Local Picturehouse dies. No one notices.

We often blithely talk about disruption, innovation and change as irreversible forces, and swap tales of the demise of Nokia, Blockbuster, Kodak, and Toys R Us. But now a wave of change is swamping theatrical cinema, and this time it feels more personal! Will cinema survive a world of streaming, social-media and nanosecond attention spans? If an Art Deco gem in a borough with some 400,000 residents can be shuttered, what hope for small towns, art-houses and niche theatres? The Picturehouse in Bromley was lovingly restored and when it reopened it had a vibrant kitchen/bar, a Bowie montage, quiz nights hosted by a local media celeb, and the promise of more to come. It’s now being shuttered with no real sense (anymore) of what a community would do with a well-kept theatrical space. The local theatre (council owned) is also up for sale and its future seems uncertain.

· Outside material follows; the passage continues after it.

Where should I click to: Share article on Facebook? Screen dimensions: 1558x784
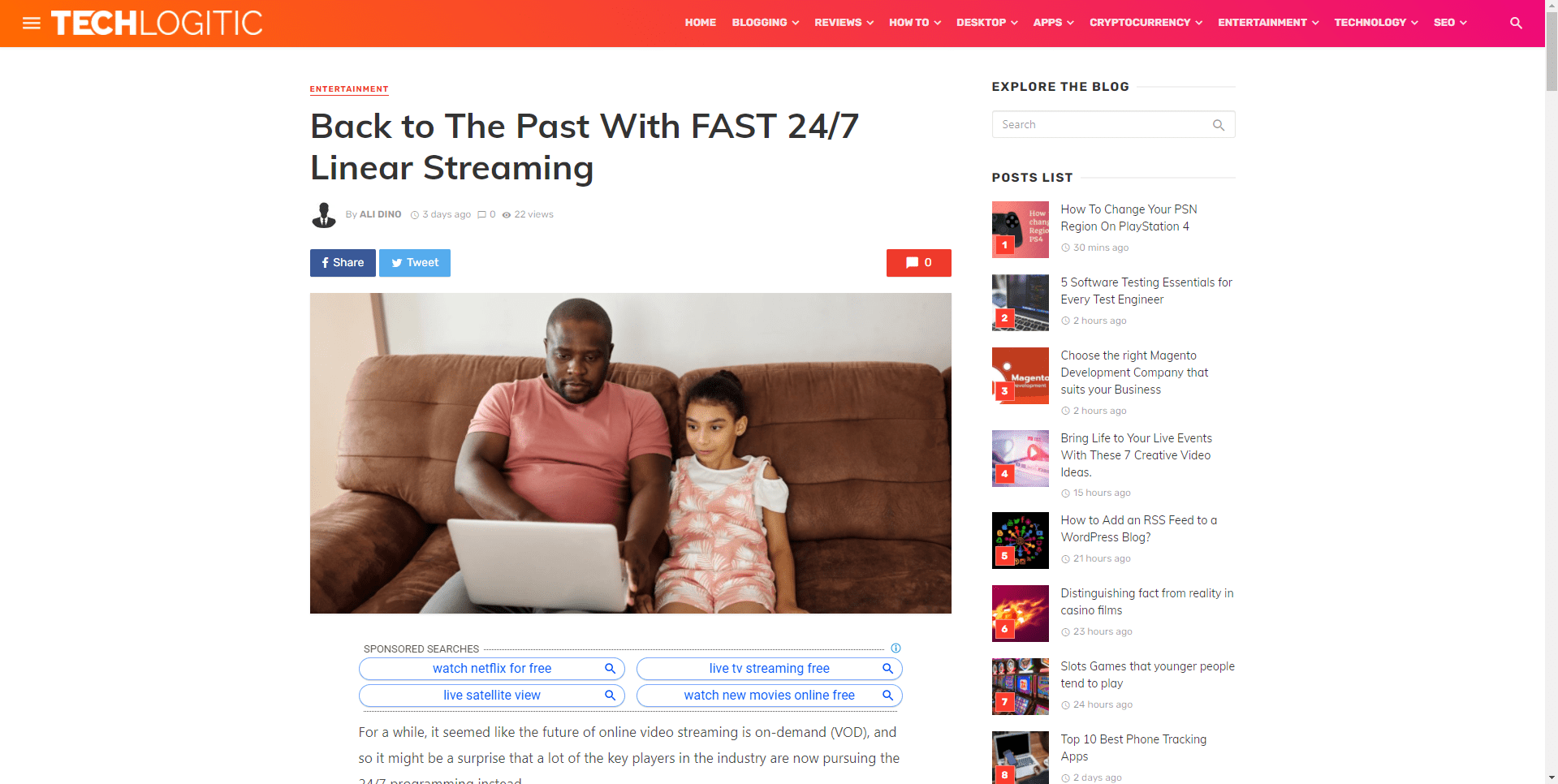(x=343, y=263)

The Corona Lockdowns kicked the stuffing out of cinemas (and much else) and then the film studios themselves decided to engage a whole new germination of writers and producers who failed to tell compelling engaging stories, building gloomy narratives around identity politics and progressive themes, rather than making cinema a fun escape from the nonsense of day to day life. Whither Raiders, Top Gun, The Matrix or LOTR? Maybe only 'mega-screens' and iMax will survive? Queuing round the block in the 70's and 80's seems a hazy distant memory. I wrote before about that queuing experience for Star Wars outside the Odeon in Bradford (also now still boarded-up). Those were the worst of times, but maybe in their way, some of the best.